Extracted text:
******
Release No. 45135 / December 6, 2001

Release No. 1476 / December 6, 2001

File No. 3-10647

In the Matter of






The Commission deems it appropriate that public administrative proceedings be, and they hereby are, instituted against Pinnacle Holdings, Inc. ("Pinnacle" or the "Company") pursuant to Section 21C of the Securities Exchange Act of 1934 (the "Exchange Act").

In anticipation of the institution of these administrative proceedings, Pinnacle has submitted an Offer of Settlement, which the Commission has determined to accept. Solely for the purpose of this proceeding and any other proceeding brought by or on behalf of the Commission or to which the Commission is a party, and without admitting or denying the findings set forth therein, except as to the jurisdiction of the Commission over the matters set forth herein, which is admitted, Pinnacle consents to the issuance of this Order Instituting Proceedings Pursuant to Section 21C of the Securities Exchange Act of 1934, Making Findings, and Issuing A Cease-and-Desist Order ("Order").


On the basis of this Order and Pinnacle's Offer of Settlement, the Commission makes the following findings:1

A. Respondent

Pinnacle is a holding company structured as a real estate investment trust whose primary subsidiaries and operating divisions are engaged in the business of acquiring, integrating, operating and leasing communications site space, principally antenna space for wireless telephony, land mobile, two-way radio systems and paging service providers and other wireless devices. Pinnacle's headquarters are in Sarasota, Florida, and its common stock is registered with the Commission pursuant to Section 12(g) of the Exchange Act. Pinnacle's common stock is quoted on the Nasdaq National Market System. Pinnacle conducted an initial public offering in February 1999.

B. Facts

1. Summary

This matter involves Pinnacle's improper accounting for its acquisition of Motorola, Inc.'s ("Motorola") North American Antenna Site Business (the "Motorola Acquisition"). Pinnacle improperly established liabilities and improperly capitalized costs in connection with the acquisition. As a result, Pinnacle understated reported expenses for the year 1999 and the first three quarters of 2000.

Pinnacle's business strategy is focused on creating a portfolio of communications sites through the acquisition of sites and operation of antenna and other communications sites. In furtherance of that strategy, in August 1999 Pinnacle acquired from Motorola over 1,800 antenna towers, management agreements and leases, the result of which was effectively to double the number of communications sites operated by Pinnacle. Pinnacle's establishment of liabilities and capitalization of certain costs incurred following the Motorola Acquisition did not comply with generally accepted accounting principles ("GAAP") and resulted in violations of the periodic reporting, books and records, and internal controls provisions of the federal securities laws.

In connection with the Motorola Acquisition, Pinnacle improperly established at least $24 million of liabilities, including over $8.5 million in costs that were improperly capitalized. The costs related to the integration and ongoing business operation of assets acquired from Motorola, and, under GAAP, should have been expensed. By capitalizing these costs as directly and incrementally related to the Motorola Acquisition, instead of treating them as ongoing operating expenses, Pinnacle understated its general and administrative and corporate development expenses for the periods ended from September 30, 1999 to September 30, 2000.
******
Data extracted from a collection:

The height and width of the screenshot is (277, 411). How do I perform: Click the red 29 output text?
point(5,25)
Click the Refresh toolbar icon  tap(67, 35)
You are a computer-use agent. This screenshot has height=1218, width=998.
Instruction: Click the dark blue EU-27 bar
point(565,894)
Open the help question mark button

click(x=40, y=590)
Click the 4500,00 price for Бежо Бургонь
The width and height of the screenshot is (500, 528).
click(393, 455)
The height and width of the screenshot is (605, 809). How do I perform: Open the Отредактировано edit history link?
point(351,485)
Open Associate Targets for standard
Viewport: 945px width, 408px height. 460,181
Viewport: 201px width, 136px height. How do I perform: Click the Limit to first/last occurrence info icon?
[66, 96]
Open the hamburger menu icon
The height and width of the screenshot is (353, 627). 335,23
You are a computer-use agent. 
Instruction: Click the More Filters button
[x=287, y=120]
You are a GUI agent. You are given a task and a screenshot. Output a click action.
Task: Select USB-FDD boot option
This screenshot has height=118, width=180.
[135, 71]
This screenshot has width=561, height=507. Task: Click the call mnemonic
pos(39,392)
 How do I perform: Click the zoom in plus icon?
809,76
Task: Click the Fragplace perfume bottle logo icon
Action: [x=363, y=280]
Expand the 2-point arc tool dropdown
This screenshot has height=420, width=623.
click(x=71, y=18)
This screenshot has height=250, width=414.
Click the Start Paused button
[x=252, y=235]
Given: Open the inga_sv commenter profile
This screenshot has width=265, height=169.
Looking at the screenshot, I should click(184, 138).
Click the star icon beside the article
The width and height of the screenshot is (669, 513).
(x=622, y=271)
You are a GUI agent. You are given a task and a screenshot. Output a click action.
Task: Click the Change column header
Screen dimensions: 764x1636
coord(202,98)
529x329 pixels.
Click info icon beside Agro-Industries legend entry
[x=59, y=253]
******
Tasks and exercises:
1/ According to the Pinnacle Holdings order, how many antenna towers did Pinnacle acquire from Motorola in August 1999?
2/ Output a passage from the Pinnacle Holdings order, starting at the words "Pinnacle is a" and ending after the words "in February 1999.".
3/ Write the next part of the Pinnacle Holdings order, picking up after its last sentence.

Task results:
1/ Over 1,800 antenna towers.

2/
Pinnacle is a holding company structured as a real estate investment trust whose primary subsidiaries and operating divisions are engaged in the business of acquiring, integrating, operating and leasing communications site space, principally antenna space for wireless telephony, land mobile, two-way radio systems and paging service providers and other wireless devices. Pinnacle's headquarters are in Sarasota, Florida, and its common stock is registered with the Commission pursuant to Section 12(g) of the Exchange Act. Pinnacle's common stock is quoted on the Nasdaq National Market System. Pinnacle conducted an initial public offering in February 1999.

3/
On March 14, 2001, Pinnacle retained a new auditor, which audited Pinnacle's financial statements for the year ended December 31, 2000, and re-audited Pinnacle's financial statements for the year ended December 31, 1999.2 In amended filings,3 Pinnacle restated its 1999 audited financial statements, increasing its net losses by $300,000, and restated its results for the first three quarters of 2000 to increase its net losses by $1.7 million and reduce its earnings per share by $0.04.4 The restatements resulted in Pinnacle being out of compliance as to certain negotiated debt covenants Pinnacle had with certain lenders, requiring Pinnacle to obtain a waiver of those covenants from those lenders.5

2. The Motorola Acquisition

a. Background

From its inception in 1995 through 1999, Pinnacle aggressively acquired communications sites, largely from owners of small numbers of communications sites. To supplement its internal acquisitions department, Pinnacle engaged its former (then current) auditor to perform due diligence and related integration activities with respect to certain of its tower acquisitions. In addition, the former auditor provided management and strategic consulting, information technology consulting, acquisition accounting and tax consulting services to Pinnacle.

In June 1999, Pinnacle entered into an agreement to purchase 1,858 communications sites and related assets from Motorola for approximately $254 million. The transaction closed on August 31, 1999, but a working capital adjustment provision allowed for subsequent adjustment of the final purchase price. This transaction posed a significant challenge to Pinnacle management in conducting pre-closing due diligence on the towers. In addition, the transaction, which effectively doubled the number of towers managed by Pinnacle, posed a significant challenge to Pinnacle management in gaining operational control of the towers and effectively integrating the towers, and information related to the towers, into Pinnacle's operations.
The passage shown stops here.